Current through Reg. 50, No. 13; March 28, 2025
(a) For an
out-of-network claim for which the enrollee is protected from balance billing under Insurance Code Chapter 1271, concerning Benefits Provided by
Health Maintenance Organizations; Evidence of Coverage; Charges, the HMO must pay the claim according to that chapter and Insurance Code Chapter
1467, concerning Out-of-Network Dispute Resolution, as applicable.
(b) For an out-of-network claim that
does not fall under subsection (a) of this section, if the services are medically necessary, covered under the plan, and not available through a
network physician or provider within the applicable network adequacy standards, the HMO must pay the claim as required under Insurance Code §
1271.055, concerning
Out-of-Network Services, and:
(1) facilitate the enrollee's access to care consistent with subsection (c) of this
section and the access plan and documented plan procedures specified in §
11.1607(j) of this title (relating to Accessibility and Availability Requirements);
and
(2) inform the enrollee of their rights under this section, including:
(A) the out-of-network care that the enrollee receives for the identified services will be covered under the same
benefit level as though the services were received from a network physician or provider and will not be subject to any service area
limitation;
(B) the enrollee can ask the HMO to recommend a physician or provider that the enrollee can
use without being responsible for an amount in excess of the cost-sharing under the plan and the enrollee should contact the HMO if they receive a
balance bill;
(C) if the enrollee chooses not to use the physician or provider the HMO recommends, they
may choose to use an alternative non-network physician or provider with the understanding that the enrollee will be responsible for any balance bill
amount the alternative non-network physician or provider may charge in excess of the HMO's usual and customary rate; and
(D) the amount of the HMO's usual and customary rate for the anticipated services.

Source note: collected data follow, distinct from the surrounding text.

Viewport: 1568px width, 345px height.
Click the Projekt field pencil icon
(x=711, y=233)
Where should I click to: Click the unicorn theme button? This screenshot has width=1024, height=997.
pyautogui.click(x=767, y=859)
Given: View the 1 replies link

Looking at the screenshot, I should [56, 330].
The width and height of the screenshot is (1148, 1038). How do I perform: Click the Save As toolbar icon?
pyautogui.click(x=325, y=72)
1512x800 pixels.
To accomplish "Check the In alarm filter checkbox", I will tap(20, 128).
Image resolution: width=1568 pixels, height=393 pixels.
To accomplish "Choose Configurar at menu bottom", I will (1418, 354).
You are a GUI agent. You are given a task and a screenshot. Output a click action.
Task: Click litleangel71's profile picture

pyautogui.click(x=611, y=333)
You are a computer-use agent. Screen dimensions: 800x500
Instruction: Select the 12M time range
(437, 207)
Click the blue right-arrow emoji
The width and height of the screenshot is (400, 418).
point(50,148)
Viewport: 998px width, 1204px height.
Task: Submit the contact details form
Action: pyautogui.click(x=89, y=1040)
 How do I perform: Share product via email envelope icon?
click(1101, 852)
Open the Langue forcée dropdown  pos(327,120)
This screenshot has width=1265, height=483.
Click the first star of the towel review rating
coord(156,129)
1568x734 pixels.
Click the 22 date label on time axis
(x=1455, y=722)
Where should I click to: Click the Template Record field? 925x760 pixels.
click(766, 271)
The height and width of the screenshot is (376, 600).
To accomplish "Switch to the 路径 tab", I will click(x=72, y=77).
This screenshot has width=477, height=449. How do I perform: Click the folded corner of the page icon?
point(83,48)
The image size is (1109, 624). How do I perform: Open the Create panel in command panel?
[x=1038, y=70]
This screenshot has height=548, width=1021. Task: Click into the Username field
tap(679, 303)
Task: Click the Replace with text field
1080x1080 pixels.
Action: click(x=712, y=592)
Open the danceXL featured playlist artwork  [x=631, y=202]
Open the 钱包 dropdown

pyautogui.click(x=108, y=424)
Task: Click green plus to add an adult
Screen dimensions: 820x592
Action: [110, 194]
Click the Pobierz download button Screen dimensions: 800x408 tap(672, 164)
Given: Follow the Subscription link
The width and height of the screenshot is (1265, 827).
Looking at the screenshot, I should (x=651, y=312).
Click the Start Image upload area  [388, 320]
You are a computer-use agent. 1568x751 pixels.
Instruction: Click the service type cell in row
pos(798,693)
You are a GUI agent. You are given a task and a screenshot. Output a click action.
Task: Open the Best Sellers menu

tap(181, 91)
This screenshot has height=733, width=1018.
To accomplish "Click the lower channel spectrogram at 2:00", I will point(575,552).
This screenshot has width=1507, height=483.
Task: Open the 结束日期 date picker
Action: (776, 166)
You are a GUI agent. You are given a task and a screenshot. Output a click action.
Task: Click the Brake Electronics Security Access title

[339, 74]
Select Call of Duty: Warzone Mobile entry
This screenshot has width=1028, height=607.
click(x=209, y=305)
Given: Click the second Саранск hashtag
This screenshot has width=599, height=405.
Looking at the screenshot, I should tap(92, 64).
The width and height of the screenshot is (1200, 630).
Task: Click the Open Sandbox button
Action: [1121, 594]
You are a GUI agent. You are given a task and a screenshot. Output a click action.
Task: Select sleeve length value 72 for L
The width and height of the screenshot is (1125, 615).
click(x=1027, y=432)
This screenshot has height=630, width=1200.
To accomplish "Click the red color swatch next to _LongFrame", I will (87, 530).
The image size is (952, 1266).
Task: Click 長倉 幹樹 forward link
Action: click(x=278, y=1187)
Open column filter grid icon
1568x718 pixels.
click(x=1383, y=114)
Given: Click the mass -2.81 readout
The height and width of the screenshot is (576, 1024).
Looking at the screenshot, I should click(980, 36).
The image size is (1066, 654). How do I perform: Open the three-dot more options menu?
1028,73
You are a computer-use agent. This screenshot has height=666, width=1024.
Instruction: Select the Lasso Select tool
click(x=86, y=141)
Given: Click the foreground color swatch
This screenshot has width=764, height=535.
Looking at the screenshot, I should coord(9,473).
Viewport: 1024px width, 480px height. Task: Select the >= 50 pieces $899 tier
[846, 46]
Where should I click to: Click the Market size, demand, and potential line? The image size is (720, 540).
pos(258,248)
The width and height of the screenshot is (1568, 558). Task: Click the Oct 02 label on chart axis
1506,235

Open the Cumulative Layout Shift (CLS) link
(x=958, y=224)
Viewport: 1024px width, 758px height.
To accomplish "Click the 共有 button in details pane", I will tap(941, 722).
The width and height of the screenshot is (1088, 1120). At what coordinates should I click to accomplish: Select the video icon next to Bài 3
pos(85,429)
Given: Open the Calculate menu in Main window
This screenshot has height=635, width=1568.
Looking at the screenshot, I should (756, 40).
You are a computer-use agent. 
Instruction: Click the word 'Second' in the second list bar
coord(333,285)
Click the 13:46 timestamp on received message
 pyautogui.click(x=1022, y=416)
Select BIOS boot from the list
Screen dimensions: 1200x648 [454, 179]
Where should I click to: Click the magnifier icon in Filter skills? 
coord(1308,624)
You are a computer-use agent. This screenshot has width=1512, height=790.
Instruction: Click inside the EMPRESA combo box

(c) If medically necessary covered services, other than emergency care, are not available through a network
physician or provider within the applicable network adequacy standards, on the request of a network physician or provider the HMO must:
(1) consistent with Insurance Code §
1271.055, process a referral to a
physician or provider within the time appropriate to the circumstances relating to the delivery of the services and the condition of the patient, but
in no event to exceed five business days after receipt of reasonably requested documentation;
(2)
concurrent with the referral, approve a network gap exception and facilitate access to care to ensure the enrollee can access a physician or provider
that:
(A) has expertise in the necessary specialty;
(B) is reasonably
available considering the medical condition and location of the enrollee; and
(C) the enrollee may use
without being responsible for an amount in excess of the enrollee's cost-sharing responsibilities for care from a network physician or
provider;
(3) if the HMO approves a referral to a physician or provider that meets the criteria
in subsection (c)(2) of this section, the HMO must also, upon request from an enrollee or an individual acting on behalf of an enrollee and within
the time appropriate to the circumstances, recommend at least one additional physician or provider that meets the criteria in subsection (c)(2) of
this section; and
(4) if the HMO approves a referral to a physician or provider that does not meet the
criteria in subsection (c)(2) of this section,
(A) the HMO must inform the enrollee of:
(i) why the physician or provider does not meet the criteria in subsection (c)(2) of this section; and
(ii) the enrollee's right to request that the HMO recommend physicians or providers that meet the criteria;
and
(B) upon request by the enrollee or an individual acting on behalf of the enrollee and
within the time appropriate to the circumstances, the HMO must recommend a choice of at least two physicians or providers that meet the criteria in
subsection (c)(2) of this section.
(d) After determining that a claim from a
non-network physician or provider for services provided under this section is payable, an HMO must issue payment to the non-network physician or
provider at the usual and customary rate or at a rate agreed to by the HMO and the non-network physician or provider. If the rate was not agreed to
by the physician or provider, the HMO must provide an explanation of benefits to the enrollee that includes a statement that the HMO's payment is at
least equal to the usual and customary rate for the service, that the enrollee should notify the HMO if the non-network physician or provider bills
the enrollee for amounts beyond the amount paid by the HMO, of the procedures for contacting the HMO on receipt of a bill from the non-network
physician or provider for amount beyond the amount paid by the HMO, and the number for the department's toll-free consumer information help line for
complaints regarding payment.
(e) Any methodology used by an HMO to calculate reimbursements of
non-network physicians or providers for covered services not available from network physicians or providers must comply with the following:
(1) if based on claims data, then the methodology must be based on sufficient data to constitute a representative
and statistically valid sample;
(2) any claims data underlying the calculation must be updated no less
than once per year and not include data that is more than 3 years old; and
(3) the methodology must be
consistent with nationally recognized and generally accepted bundling edits and logic.
(f) An
HMO must cover a clinician-administered drug under the plan's in-network benefit if it meets the criteria under Insurance Code Chapter 1369,
Subchapter Q, concerning Clinician-Administered Drugs.